FIG. 2 shows one embodiment of a natural light system employing a skylight assembly (3000) at the top of a neck (3d). A splay (3) opens to the ceiling (3006) having ceiling tiles (3008).

FIG. 3A shows an embodiment of a natural light lighting assembly as it appears installed in a ceiling.

FIGS. 3B show an embodiment of an embodiment of a natural light lighting assembly as it appears installed in a ceiling in operation.

Natural daylighting systems are typically implemented alongside artificial lighting systems for use on days with insufficient daylighting and for nighttime utilization. Artificial lighting systems are typically designed to supplement the daylighting system. A common approach is to use the skylights to provide the basic ambient light for the building along with a back-up electric ambient system on photocontrols, while using specific electric lights to provide higher levels of task lighting in critical locations. Task lighting can be provided at work counters, in shelving aisles, or at critical equipment.

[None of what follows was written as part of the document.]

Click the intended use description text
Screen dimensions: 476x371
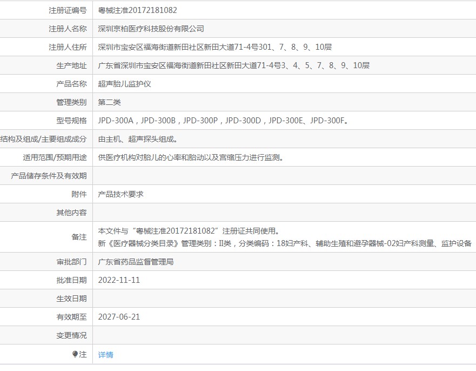[191, 158]
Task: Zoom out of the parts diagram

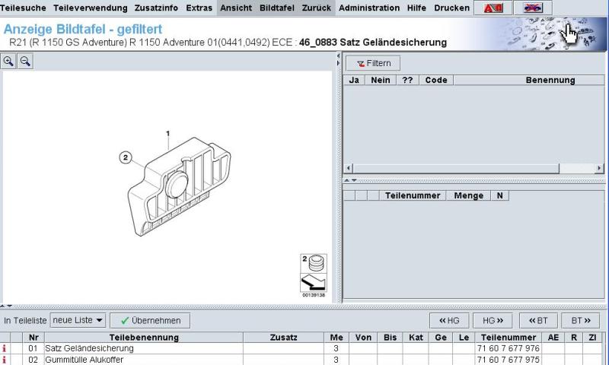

The correlated color temperature of supplemental artificial lighting is typically set to higher temperatures to reduce color mismatch between natural daylight and artificial light and to reduce the tendency for lights to draw an occupant's attention. A typical configuration is the use of fluorescent lamps at 4100° K. Also typical is the use of daylight as a complement to artificial sources with poor color rendition, such as high-pressure sodium lamps in a daylit warehouse. In such a case, the presence of daylight greatly enhances the ability to see colors accurately.

In order to ensure that naturally daylit interiors have high enough illumination when used during evenings or during day times of low natural illumination, artificial lights may be placed in fixtures in between skylights with approximately equal spacing between one or more fixtures. This arrangement also tends to increase work surface illumination uniformity even during periods of high natural daylight.

Common features of prior art skylights exist for finished and unfinished ceilings.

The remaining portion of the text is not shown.